Matt assumes there is some kind of continuum of morality and depending on the amount of information and the circumstances, people are allowed to express an opinion.  Or not.

Although I am a proponent of assisted suicide in general, I have to pull Matt up here.  People who are against it have a very comfortable position.   It is absolute.  They don’t have to “inform themselves”, or know the background in detail.  They simply consider the taking of a life at the hand of another human being to be morally wrong.  There is exactly 0% wiggle room there.

It’s in fact Matt that needs all the information possible to find a comfortable spot on his continuum where he can decide what is a moral death and what is not.
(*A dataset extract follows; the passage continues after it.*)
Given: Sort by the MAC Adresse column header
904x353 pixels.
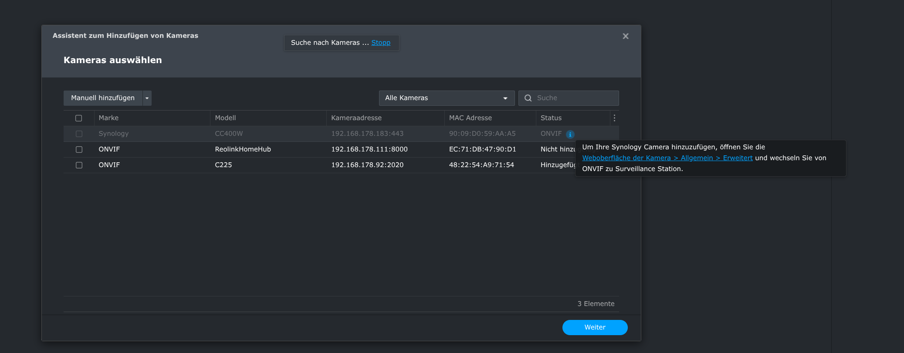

He’ll do better if he doesn’t try to vilify people who have a genuine and very well grounded belief system.  They require respect also.

 

– Matt Vickers, NZ Herald

 

  • jaundiced

    I may be reading this wrong, but I think Matt Vickers is saying its not possible to expect them have a view on ‘euthanasia of minors’ based on this case. You need to have the details and context of each case, which they don’t have here.

  • Mick Ie

    In other words, this young man was of sound mind within in a body that was not, but as he was not an adult, he was perceived to be too young to die and therefore should have continued to suffer until he was of legal age?
    Male Cow Faeces.

    • So if a 3 year old with intractable leukemia tells me he wants to die, I must accede to his wishes? His parents have no say in this?

      • Mick Ie

        A 3 year olds understanding and comprehension can never be compared to a 17 year old, and we do not know that the background story: it is possible the 17 year old had the love, understanding and support of his parents when he made the decision to end his pain.

        • Indeed. I make the point with the 3 yo because the problem with moving the age at which you are able to make this type of decision is where do you place the line. Is 12 yo ok? 8? What if it is a request from the parents?

          The problem with most of the euthanasia debate amongst public forums like this, is that it centers around a cited case like this one. We forget that, while this particular case may be a reasonable thing (and the fact that it was deemed legal suggests this), there are ramifications well outside of the case that are deeply troubling and intractably difficult.

  • John

    It doesn’t really matter how the people who are against it arrive at their decision or how convinced they are, they are trying to impose their moral values on someone else’s life, which is repugnant. Whether they are for it or against it is irrelevant, it’s none of their business.

    • Yet you seem to be perfectly happy to request doctors to assist with a person’s suicide. This means it IS my business and you would like to subject me to YOUR moral values.

      • John

        You correctly use the word “request”. Nobody is forcing the doctor to do anything. If they don’t agree with it then another doctor can replace them.

        • And they would be obliged to refer their patient to that Doctor, thereby forcing them to violate their beliefs. This is how it works with abortion. I’m certain this will be how it will work with euthanasia.

          • John

            Well if their sensitivities are so pathetically precious that they can’t bring themselves to do a basic part of their job like referring them to another practitioner who might have a different opinion on treatment to them then they probably should have joined the priesthood rather than the medical profession.

          • Your lack of understanding in this matter is noted.

  • The point of palliative care is to make a terminal patient as comfortable and as dignified as possible during their last hours. It is quite common to get to the edge where adequate pain control meets fatal respiratory depression and keep on going. After all, one is not trying to preserve life here, one is trying to control pain.

    This is a far cry from active euthanasia, where a patient actively seeks to die while still relatively sound of body. This active circumvention of the dying process is very hard on the grieving process of the love ones who remain and potentially can shorten the amount of good quality life remaining to the patient – doctors frequently get their prognoses of length of life and quality of life completely wrong.